Where does that $30 million come from?  Government can not give away money to the public that it did no first take from the public.  All of this is not about the environment, it is about greed and theft.

California’s gas lawn equipment ban hits the little guys

by Dan Walters, CalMatters,  10/18/21 

In summary

A new California law to eliminate gasoline-powered lawn equipment sounds reasonable, but it messes with the lives of small landscapers.

Gov. Gavin Newsom’s signature on Assembly Bill 1346 makes one wonder whether California politicians ever fully understand — or even want to understand — the ramifications of their decisions.

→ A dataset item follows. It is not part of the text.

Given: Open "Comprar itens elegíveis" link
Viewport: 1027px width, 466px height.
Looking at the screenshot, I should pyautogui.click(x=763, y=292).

The measure aims to eliminate the sales of gasoline-powered lawn equipment, such as mowers, string trimmers, leaf blowers and other devices, within a few years.

The purpose, it’s said, is to eliminate the exhaust emissions from small engines that create smog and contribute to global warming.

The bill’s author, Assemblyman Marc Berman, a Menlo Park Democrat, contends that “operating the best-selling, gas-powered commercial leaf blower for one hour emits air pollutants comparable to driving a 2017 Toyota Camry from Los Angeles to Denver. Smog-forming emissions from small engines will surpass those from passenger vehicles this year.”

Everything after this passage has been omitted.